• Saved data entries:

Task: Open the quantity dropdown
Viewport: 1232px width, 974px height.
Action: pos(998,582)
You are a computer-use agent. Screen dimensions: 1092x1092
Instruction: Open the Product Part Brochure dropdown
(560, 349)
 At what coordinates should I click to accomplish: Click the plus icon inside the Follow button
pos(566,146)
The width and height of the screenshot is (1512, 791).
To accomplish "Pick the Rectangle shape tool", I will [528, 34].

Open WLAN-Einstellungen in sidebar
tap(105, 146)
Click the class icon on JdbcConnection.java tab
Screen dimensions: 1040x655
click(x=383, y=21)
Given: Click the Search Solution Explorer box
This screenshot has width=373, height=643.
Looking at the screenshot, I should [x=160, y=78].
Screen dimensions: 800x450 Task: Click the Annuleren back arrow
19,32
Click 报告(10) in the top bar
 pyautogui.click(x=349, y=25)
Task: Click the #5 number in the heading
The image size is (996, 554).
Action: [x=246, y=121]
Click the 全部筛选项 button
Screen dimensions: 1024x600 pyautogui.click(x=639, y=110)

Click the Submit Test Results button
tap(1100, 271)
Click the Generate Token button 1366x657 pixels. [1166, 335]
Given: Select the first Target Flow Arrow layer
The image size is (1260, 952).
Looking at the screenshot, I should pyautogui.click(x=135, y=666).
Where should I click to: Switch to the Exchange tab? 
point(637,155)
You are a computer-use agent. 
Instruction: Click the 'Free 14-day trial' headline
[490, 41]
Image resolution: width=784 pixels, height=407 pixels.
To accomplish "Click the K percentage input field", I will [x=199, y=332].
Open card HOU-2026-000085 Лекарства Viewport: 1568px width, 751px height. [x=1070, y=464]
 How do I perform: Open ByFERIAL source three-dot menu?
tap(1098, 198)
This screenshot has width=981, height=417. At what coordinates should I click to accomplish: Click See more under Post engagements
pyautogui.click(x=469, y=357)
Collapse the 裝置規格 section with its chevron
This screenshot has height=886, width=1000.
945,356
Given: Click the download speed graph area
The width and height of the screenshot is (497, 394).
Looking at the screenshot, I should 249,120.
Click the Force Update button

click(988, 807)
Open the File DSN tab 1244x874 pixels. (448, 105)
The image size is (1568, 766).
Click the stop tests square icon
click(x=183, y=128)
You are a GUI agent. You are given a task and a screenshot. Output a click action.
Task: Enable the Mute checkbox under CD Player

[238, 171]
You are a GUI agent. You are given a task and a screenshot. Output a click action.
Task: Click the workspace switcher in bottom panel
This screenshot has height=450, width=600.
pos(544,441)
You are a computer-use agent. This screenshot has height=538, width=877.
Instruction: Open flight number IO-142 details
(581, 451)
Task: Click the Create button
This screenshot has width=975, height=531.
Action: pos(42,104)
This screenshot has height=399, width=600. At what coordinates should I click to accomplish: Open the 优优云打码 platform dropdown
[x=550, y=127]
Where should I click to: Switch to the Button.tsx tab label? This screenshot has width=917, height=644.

• Exercise directions: The records above are to be given again in full, word for word.

• Result of the task:
Task: Open the quantity dropdown
Viewport: 1232px width, 974px height.
Action: pos(998,582)
You are a computer-use agent. Screen dimensions: 1092x1092
Instruction: Open the Product Part Brochure dropdown
(560, 349)
 At what coordinates should I click to accomplish: Click the plus icon inside the Follow button
pos(566,146)
The width and height of the screenshot is (1512, 791).
To accomplish "Pick the Rectangle shape tool", I will [528, 34].

Open WLAN-Einstellungen in sidebar
tap(105, 146)
Click the class icon on JdbcConnection.java tab
Screen dimensions: 1040x655
click(x=383, y=21)
Given: Click the Search Solution Explorer box
This screenshot has width=373, height=643.
Looking at the screenshot, I should [x=160, y=78].
Screen dimensions: 800x450 Task: Click the Annuleren back arrow
19,32
Click 报告(10) in the top bar
 pyautogui.click(x=349, y=25)
Task: Click the #5 number in the heading
The image size is (996, 554).
Action: [x=246, y=121]
Click the 全部筛选项 button
Screen dimensions: 1024x600 pyautogui.click(x=639, y=110)

Click the Submit Test Results button
tap(1100, 271)
Click the Generate Token button 1366x657 pixels. [1166, 335]
Given: Select the first Target Flow Arrow layer
The image size is (1260, 952).
Looking at the screenshot, I should pyautogui.click(x=135, y=666).
Where should I click to: Switch to the Exchange tab? 
point(637,155)
You are a computer-use agent. 
Instruction: Click the 'Free 14-day trial' headline
[490, 41]
Image resolution: width=784 pixels, height=407 pixels.
To accomplish "Click the K percentage input field", I will [x=199, y=332].
Open card HOU-2026-000085 Лекарства Viewport: 1568px width, 751px height. [x=1070, y=464]
 How do I perform: Open ByFERIAL source three-dot menu?
tap(1098, 198)
This screenshot has width=981, height=417. At what coordinates should I click to accomplish: Click See more under Post engagements
pyautogui.click(x=469, y=357)
Collapse the 裝置規格 section with its chevron
This screenshot has height=886, width=1000.
945,356
Given: Click the download speed graph area
The width and height of the screenshot is (497, 394).
Looking at the screenshot, I should 249,120.
Click the Force Update button

click(988, 807)
Open the File DSN tab 1244x874 pixels. (448, 105)
The image size is (1568, 766).
Click the stop tests square icon
click(x=183, y=128)
You are a GUI agent. You are given a task and a screenshot. Output a click action.
Task: Enable the Mute checkbox under CD Player

[238, 171]
You are a GUI agent. You are given a task and a screenshot. Output a click action.
Task: Click the workspace switcher in bottom panel
This screenshot has height=450, width=600.
pos(544,441)
You are a computer-use agent. This screenshot has height=538, width=877.
Instruction: Open flight number IO-142 details
(581, 451)
Task: Click the Create button
This screenshot has width=975, height=531.
Action: pos(42,104)
This screenshot has height=399, width=600. At what coordinates should I click to accomplish: Open the 优优云打码 platform dropdown
[x=550, y=127]
Where should I click to: Switch to the Button.tsx tab label? This screenshot has width=917, height=644.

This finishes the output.